ASH CLOUD: How the crisis unfolded

London
Source:
This story is sourced from Flight International
Subscribe today »

With little hint of the dramatic lockdown of European airspace to come, an operational message to Eurocontrol's Central Flow Management Unit on 14 April noted that a plume stretching to flight level 220 had started streaming from an Icelandic volcano, designated "Eyjafjoll".

"Area control centres affected may request CFMU to apply appropriate air traffic flow-control measures, such as zero-rate regulations," the message stated. "In the meantime aircraft operators are strongly recommended to closely monitor all relevant NOTAMs."

As the plume height quickly increased to FL350, concentrated ash carried by northerly air streams presented an early threat to Shanwick oceanic airspace and eastbound North Atlantic tracks were shifted slightly to the south.

CFMU started organising teleconferences within 4h to enable air navigation providers and airlines to discuss the impact and receive updates from the London Volcanic Ash Advisory Centre, with new forecasts produced every 6h.

Air traffic control centres in Scandinavia - such as Bodo and Stockholm - were the first to declare that they were closing airspace sectors and instruct flights to cancel flight plans and refile to alternate airports.

Shanwick oceanic control moved westbound North Atlantic tracks further south on 15 April.

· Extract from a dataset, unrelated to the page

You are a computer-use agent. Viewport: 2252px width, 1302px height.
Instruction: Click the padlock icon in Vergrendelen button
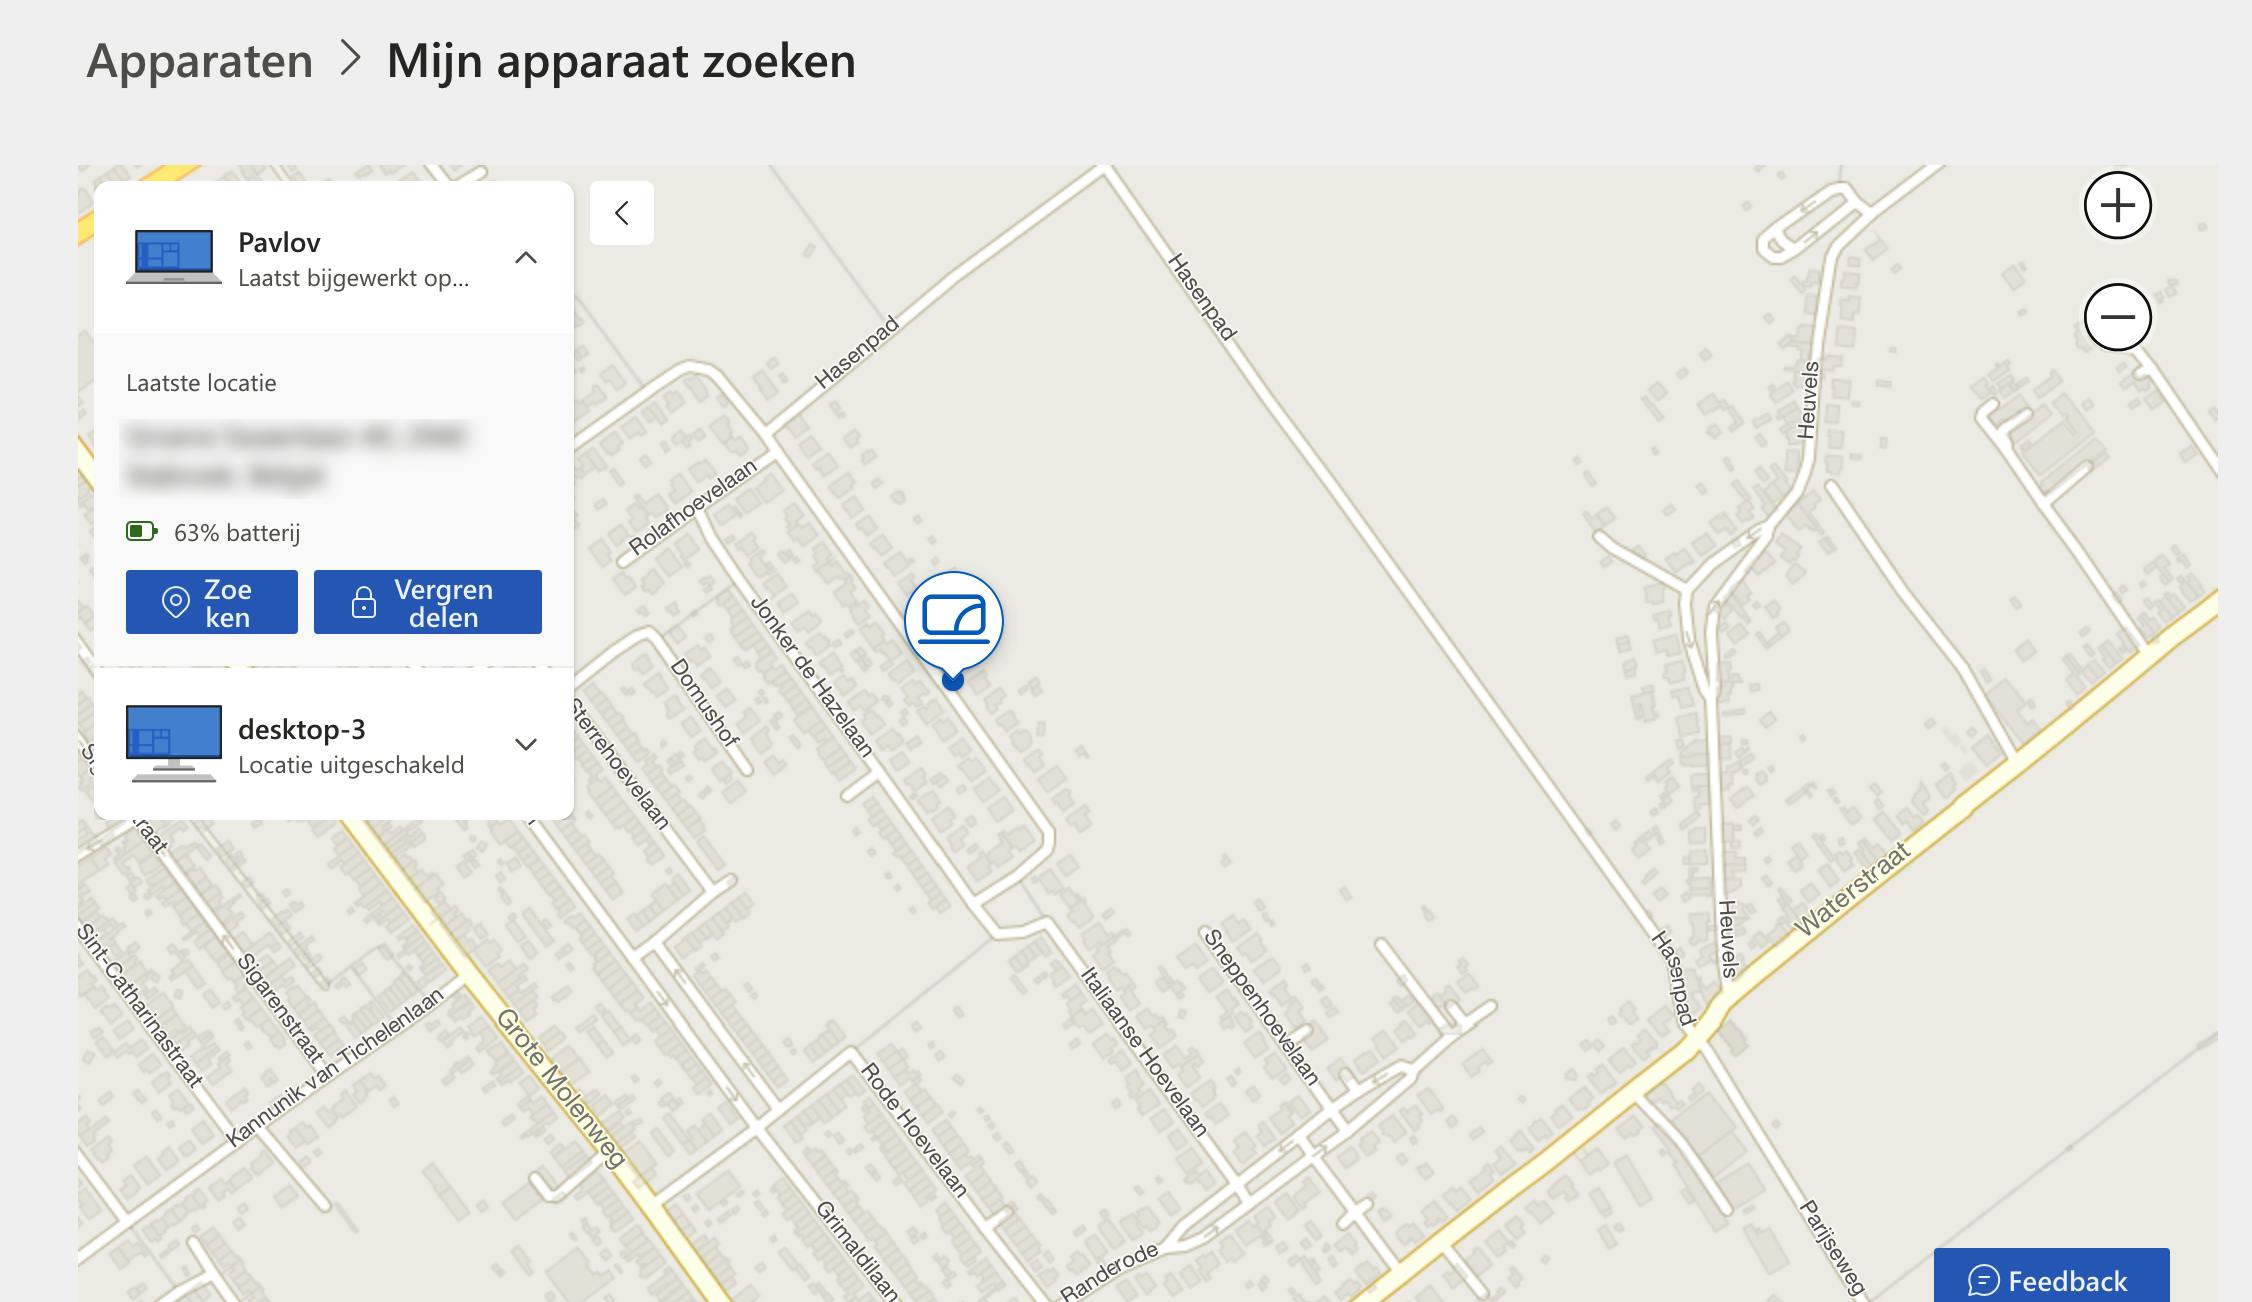(364, 602)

But the adjustment to transatlantic routes was rapidly becoming a minor issue compared with the situation affecting continental airspace.

Oslo, Stavanger, northern Stockholm and northern Copenhagen airspace sectors moved to "zero rate" operations, unavailable to instrument flight rules traffic as a result of contamination from the volcanic ash cloud. This restriction also applied to the UK north of Birmingham, including the whole of Scotland, and extended to Ireland shortly afterwards.

CFMU broadened the teleconference capacity as demand for participation increased. Knock-on effects rapidly became apparent: Zurich airport became congested with delayed aircraft as airways were cut off, and refused to accept diverted flights.

Spread of the ash to the European core area, within 48h of the initial warning, crippled air traffic across the continent and beyond. Asian and North American flights bound for Frankfurt Main were warned via the CFMU to carry "sufficient fuel to divert" as the German hub shut down, along with the Maastricht upper area centre, northern France and states as far east as Poland, Finland and Estonia.

As the domino-effect closure spread southwards, as far as northern Italy and Spain, national authorities in more than 20 countries declared airspace unavailable, several of them enforcing a total prohibition on commercial traffic, effectively closing some 300 airports.

Eurocontrol states, which normally deal with around 28,000 flights daily, recorded a fall of 79% in this figure as the crisis peaked on 17-18 April.

Gradually the dispersal of the volcanic cloud and changes in the altitude of potentially harmful ash enabled airspace on the fringe to reopen and other control centres to start accepting overflight traffic, before Eurocontrol and national regulators agreed on 19 April to reduce the "no-fly" region substantially - to better-defined areas of dense contamination - clearing the way for the eventual resumption of flights.